» GOAL OF THE EXERCISE:
Gather every line in the records below that contains the word "height".

[Records from a dataset]
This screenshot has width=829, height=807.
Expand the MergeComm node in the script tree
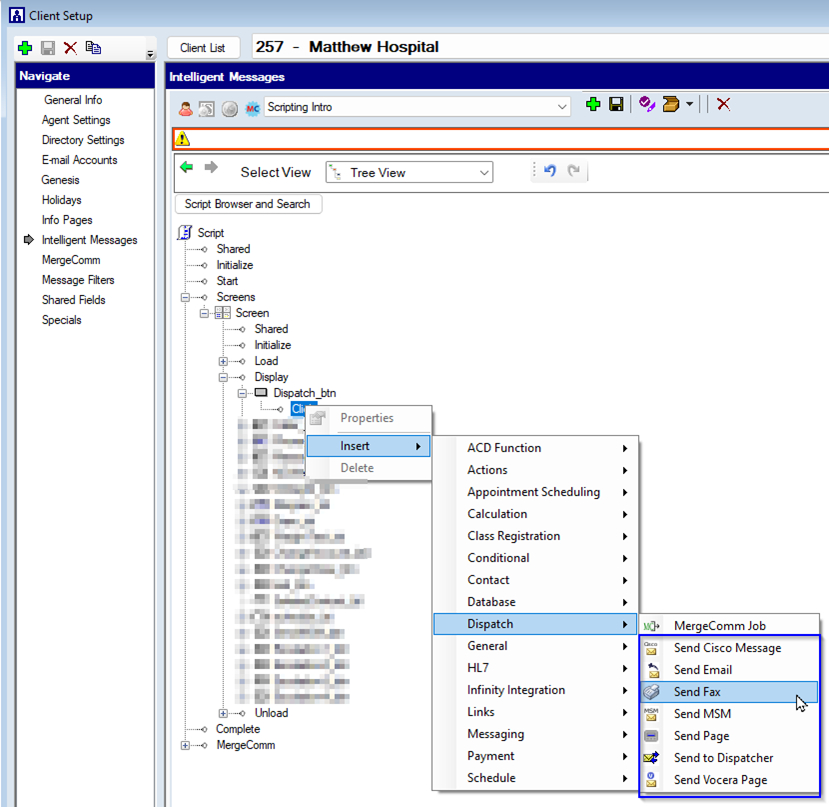pos(185,745)
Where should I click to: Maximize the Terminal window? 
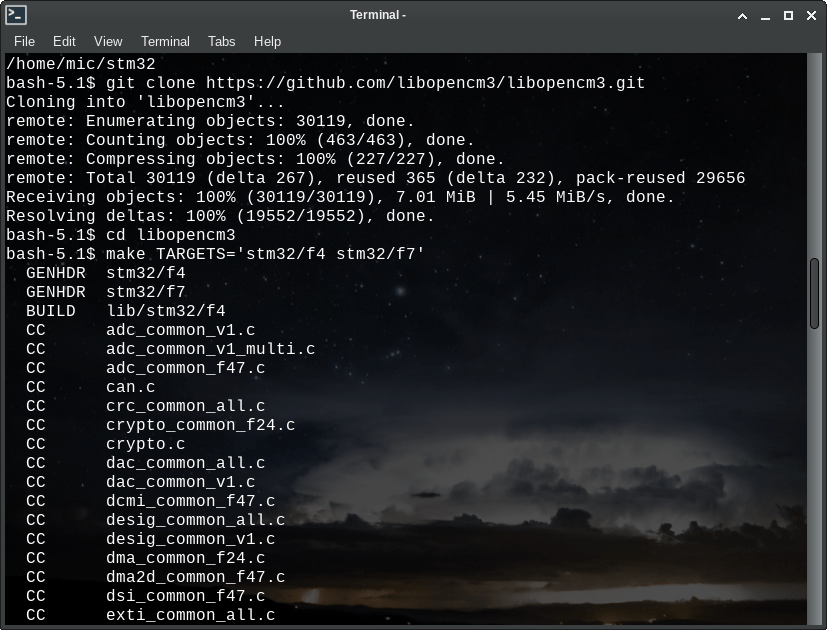pyautogui.click(x=788, y=15)
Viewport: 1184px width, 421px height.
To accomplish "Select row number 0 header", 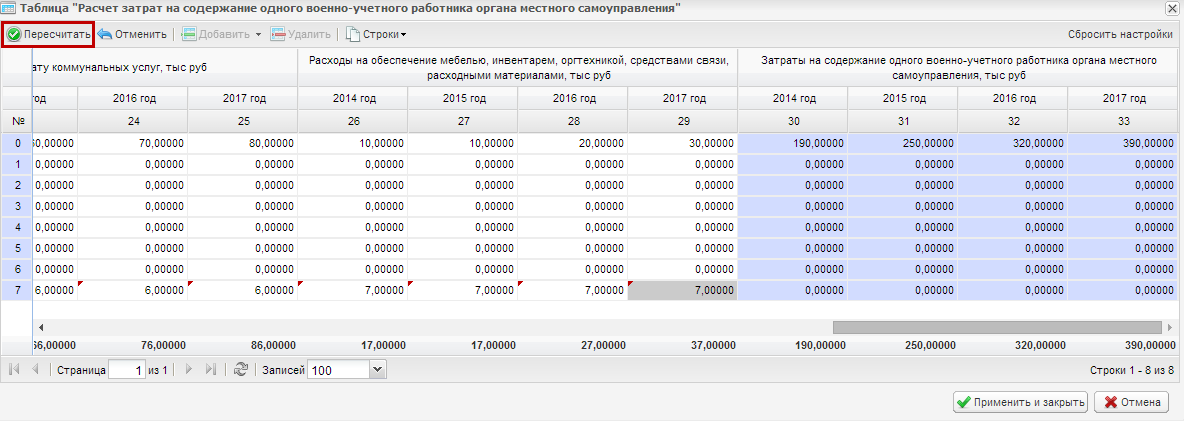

» TASK RESPONSE:
This screenshot has width=829, height=807.
Viewport: 1184px width, 421px height.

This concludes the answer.